Pendent appellate jurisdiction allows parties to appeal normally non-appealable interlocutory decisions by piggybacking on a proper interlocutory appeal. But to do so, immediate review of those non-appealable issues must be necessary to resolve, or inextricably intertwined with, the appealable ones. The Sixth Circuit seemed to recognize these limits on pendent appellate jurisdiction, noting that it was proper “only when the immunity issues absolutely cannot be resolved without addressing the nonappealable pendent issues.” But it went on to say that jurisdiction was proper in Thames because resolution of the appealable issues also resolved the non-appealable ones:
Here, the question of the officers’ liability is so completely intertwined with the claims of qualified immunity that we find that one necessarily resolves the other and establishes pendent appellate jurisdiction.
This is backwards. It’s not enough that resolution of the appealable issue necessarily resolves the non-appealable one. Review of the non-appealable issue must be necessary to review the appealable one. Decisions like this invite a lot of wasted and unnecessary attempts at appeals.
Thames v. City of Westland, 2019 WL 6650561 (6th Cir. Dec. 6, 2019), available at the Sixth Circuit and Westlaw.
Cumulative finality to the rescue in the Third Circuit
In Bangura v. Commonwealth of Pennsylvania, the Third Circuit held that a premature notice of appeal ripened upon the resolution of all outstanding cross-claims.
The plaintiff in Bangura brought employment-discrimination claims against several defendants. In their answers, the defendants filed various cross-claims against one another. The district court dismissed all of the plaintiff’s claims, after which the plaintiff filed her notice of appeal. But at the time she filed that notice, the cross-claims remained pending, and they were resolved a few weeks later.

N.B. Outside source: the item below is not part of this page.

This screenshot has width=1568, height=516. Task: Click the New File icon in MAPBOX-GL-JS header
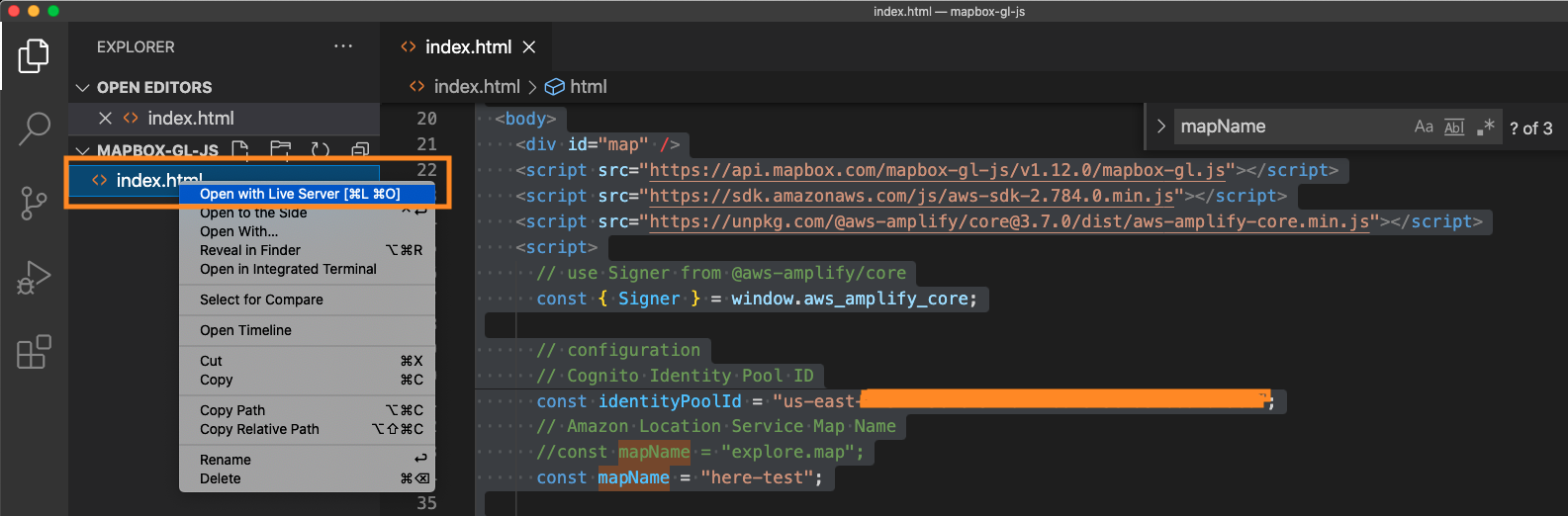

The notice of appeal was accordingly premature when filed. But the Third Circuit held that the subsequent resolution of the cross-claims saved the notice. This was so under the doctrine of cumulative finality, which allows subsequent events to sometimes save a premature notice.
I wrote an article about cumulative finality (creatively titled Cumulative Finality) for anyone interested in the topic.
Bangura v. Commonwealth of Pennsylvania, 2019 WL 6492482 (3d Cir. Dec. 3, 2019), available at the Third Circuit and Westlaw.
Reply brief filed in cert petition from Rule 23(f) denial
The reply brief in Apache Corp. v. Rhea has been filed.
The case ostensibly addresses the ascertainability requirement for class certification. But it comes after the Tenth Circuit declined to hear a discretionary class-certification appeal under Rule 23(f). The opposition brief accordingly argued the real issue presented is whether the Tenth Circuit abused its discretion in denying the discretionary appeal—a matter over which the courts of appeals have unfettered discretion. Like the initial petition, the reply invokes the Supreme Court’s decision in Dart Cherokee Basin Operating Co. v. Owens—which reviewed a Class Action Fairness Act remand even though the court of appeals had denied a discretionary appeal under 28 U.S.C. § 1453(c)(1)—to argue that the Supreme Court can review this matter.
Prior coverage of the petition is here, and prior coverage of the opposition brief is here. The case is scheduled for the Supreme Court’s January 10, 2020, conference.
Reply Brief for Petitioner, Apache Corp. v. Rhea, No. 19-503 (Dec. 3, 2019), available at the Supreme Court and Westlaw.